It’s not all doom and gloom

I apologise for the lack of bloggage recently. I would dearly like to tell you that the hiatus has been due to my spending quality time with an outstanding woman, but I’m afraid the quality time has been spent with Commandos 2: Men of Courage, and the outstanding woman remains afar off. However, it’s not all doom and gloom, as Burma has been more or less liberated, and I am currently in the process of rescuing a Resistance man from Colditz. No easy task, as I’m sure you can imagine. However, I have looked up from my computer screen long enough to pick up a copy of the Guardian, wherein I read an article on the world’s finest (and most expensive, surely) coffee maker, the Clover. This mostly hand-made machine makes coffee so good that retailers can afford to charge getting on for £10 a cup. Step forward Starbucks, purveyors of evil-tasting coffee. According to the article, Howard Schmuck, or is it Schultz, the Dark Angel in charge of the Starbucks Legions, was so upset that they no longer had the most overpriced coffee on the high street that he promptly bought the company that makes the Clover. Which means that if the coffee from these things really is that good, independent coffee shops will no longer have access to it, which is a dastardly ploy typical of the fiends.

Or perhaps it’s just a successful capitalist tactic. And here’s where I struggle. I can consider myself both a capitalist and a socialist, depending on which way the wind’s blowing at the time. I buy the Daily Telegraph from time to time, and the Guardian at other times. I sometimes even read them, and find myself amused by their extreme right and left winged-ness. I wear, with some pride, a T-shirt bearing a mock-up of the Starbucks logo with the words “Big Bucks Capitalism” replacing their name, and bask in the compliments from dissident-minded student types who like it. But I work for a company that is essentially capitalist in nature, and enjoy it. As I see it, capitalism rewards hard work. A socialist approach, while brilliant in theory, will inevitably be milked by those in our society who can’t be bothered to work and are more than happy to live off the hard work of others. But capitalism is also fallible, and susceptible to corruption, by corporations who grow too large to be bothered with ethics. Starbucks, I am sure, don’t even feature on the map of the world’s most unethical companies. They obtain their coffee from Fair Trade sources, I am assured, and pay the best prices for it. But somewhere along the way they make it taste really bad (I know, I know, that’s a matter of opinion) and charge outrageous prices for it (that’s indisputable) and place their outlets in every street in every land, even in France, where they should know better, adding to the global homegeneity and making me upset. And that’s, more or less, why I don’t like them.

It’s not all doom and gloom. Starbucks were referred to in the article as an “ailing coffee giant”. How I like that description. Jones informs me that 650 out of 830 Starbucks have closed. I presume he means in Australia, which is where he was when he told me that. And presumably they’re properly closed this time, rather than closing for a few hours to teach their baristas how to make coffee (you’d think they might have thought about doing that earlier).

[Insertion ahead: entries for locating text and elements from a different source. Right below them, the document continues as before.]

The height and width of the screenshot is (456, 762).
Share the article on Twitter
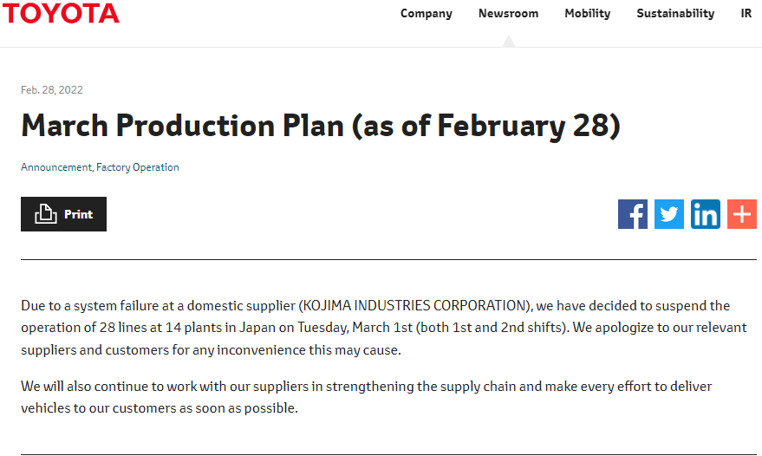click(x=669, y=214)
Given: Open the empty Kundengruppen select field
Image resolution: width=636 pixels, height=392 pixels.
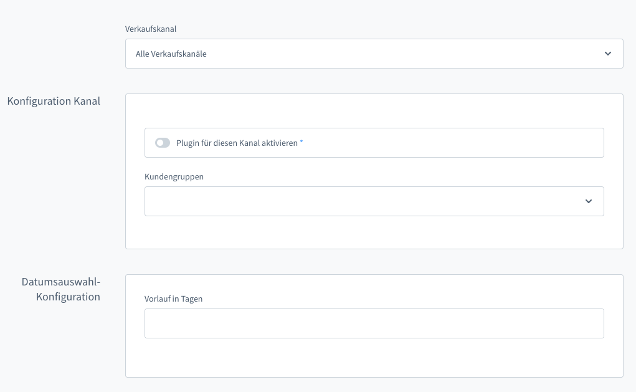Looking at the screenshot, I should 361,201.
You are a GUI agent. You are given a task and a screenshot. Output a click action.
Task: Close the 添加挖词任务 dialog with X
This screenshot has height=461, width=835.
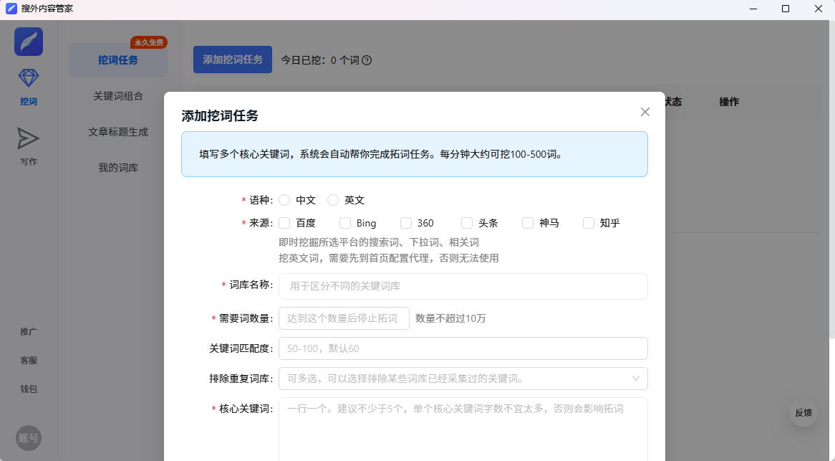click(x=645, y=112)
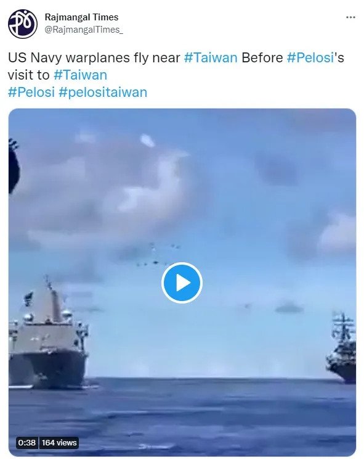Screen dimensions: 364x459
Task: Click the ocean water area of the video
Action: pos(182,416)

When Starbucks finally falls catastrophically from its position in the global financial firmament, there’ll be a party at my place, and you’re all invited. Let’s hope it’s not overly soon, though, as my kitchen ceiling collapsed last week under the weight of a not insignificant amount of leaking water from upstairs. Not a problem, mum has returned to her position as chief cook and clothes washer, and I have moved my Command Centre to the living room. Colditz has been conquered (this blog was a while in the writing) and I’m about to liberate Paris. Vive la Résistance!

3 thoughts on “It’s not all doom and gloom”

  1. Oh how I miss your writing. You should come to New Zealand… it seems everyone here hates Starbucks too. What I don’t get is why the hatred? Is the coffee that bad?